Résultats principaux

  1. Sécurité et tolérance

    • Lors de la Partie 1, des effets secondaires mineurs, tels qu’une augmentation de la bêta-2-microglobuline urinaire, ont été observés aux faibles doses. Aucune réaction grave (SAE) n’a été signalée aux doses plus élevées (40 mg/kg et 80 mg/kg) durant la Partie 2.
    • Le Brogidirsen a été bien toléré aux doses élevées durant les 24 semaines de traitement.
  2. Efficacité de l’exon skipping et expression de la dystrophine

    • Le saut d’exon 44 a atteint une moyenne globale de 32,10 % après traitement, avec une différence notable dans le groupe haute dose (80 mg/kg).
    • L’expression de la dystrophine a atteint 16,63 % à 40 mg/kg et 24,47 % à 80 mg/kg, significativement au-dessus des niveaux de base pour chaque groupe.
  3. Marqueurs protéomiques

    • Les niveaux de protéines plasmatiques associées à une destruction musculaire (Titin, Myomesin 2, et la chaîne légère de myosine Mylpf) ont significativement diminué après traitement.
    • La diminution notable d’un marqueur neuro-musculaire important, PADI2, a également été corrélée à une stabilisation des fonctions motrices.
  4. Pharmacocinétique

    • Une augmentation dose-dépendante de Cmax et d’AUC a été observée, sans effet d’accumulation détecté.

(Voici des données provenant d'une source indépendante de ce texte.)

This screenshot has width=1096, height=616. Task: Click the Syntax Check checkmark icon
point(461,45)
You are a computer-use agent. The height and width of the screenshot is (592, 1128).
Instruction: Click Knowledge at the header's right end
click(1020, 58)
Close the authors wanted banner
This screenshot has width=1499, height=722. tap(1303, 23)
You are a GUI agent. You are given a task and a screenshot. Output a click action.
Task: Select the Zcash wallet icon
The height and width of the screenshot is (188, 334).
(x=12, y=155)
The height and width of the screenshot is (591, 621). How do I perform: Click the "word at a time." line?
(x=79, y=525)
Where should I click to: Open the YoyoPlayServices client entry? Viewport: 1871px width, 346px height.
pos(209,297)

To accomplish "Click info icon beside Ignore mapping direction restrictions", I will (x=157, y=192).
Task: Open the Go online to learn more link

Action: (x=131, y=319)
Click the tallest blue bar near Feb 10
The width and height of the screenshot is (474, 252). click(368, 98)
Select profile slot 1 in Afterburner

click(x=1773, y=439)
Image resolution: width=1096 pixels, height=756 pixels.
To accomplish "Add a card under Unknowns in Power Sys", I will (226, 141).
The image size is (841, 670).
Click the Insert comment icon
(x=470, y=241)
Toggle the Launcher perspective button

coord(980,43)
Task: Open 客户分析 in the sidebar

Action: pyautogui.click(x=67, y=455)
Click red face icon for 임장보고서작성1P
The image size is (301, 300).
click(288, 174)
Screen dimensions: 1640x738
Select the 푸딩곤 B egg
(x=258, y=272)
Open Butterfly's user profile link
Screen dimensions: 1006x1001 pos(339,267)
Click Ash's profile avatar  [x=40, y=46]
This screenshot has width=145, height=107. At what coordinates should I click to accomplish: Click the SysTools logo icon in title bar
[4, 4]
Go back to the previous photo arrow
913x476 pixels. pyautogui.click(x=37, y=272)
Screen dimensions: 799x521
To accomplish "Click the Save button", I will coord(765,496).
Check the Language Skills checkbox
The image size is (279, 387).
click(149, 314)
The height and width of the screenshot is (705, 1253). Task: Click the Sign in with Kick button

Conclusions et implications

Ces premiers résultats indiquent que le Brogidirsen est sûr, bien toléré et prometteur comme thérapie exon skipping pour les patients DMD ciblant l’exon 44. L’efficacité accrue de ce médicament à double ciblage offre des niveaux de dystrophine plus proches des niveaux normaux et pourrait mieux stabiliser les fonctions musculaires, offrant ainsi un potentiel considérable pour traiter la DMD.

Points forts de l’étude

  1. Design novateur à double ciblage
    Offre une efficacité améliorée en matière de délivrance et de saut d’exon.

  2. Analyse protéomique poussée
    Identification de nouveaux biomarqueurs prédictifs de réponses au traitement.

  3. Validation sur cellules dérivées des patients
    Une méthodologie non invasive et fiable pour évaluer les effets pharmacologiques ex vivo.

Perspectives futures

Avec ses résultats encourageants, le Brogidirsen pourrait transformer l’approche actuelle des thérapies exon skipping adaptées à la DMD. Les prochaines étapes incluent l’expansion des essais à une population plus large sur une plus longue période et l’amélioration du ciblage des muscles squelettiques et cardiaques.

Cette étude constitue une avancée majeure, offrant un nouveau paradigme pour la médecine de précision dans le traitement des maladies héréditaires rares.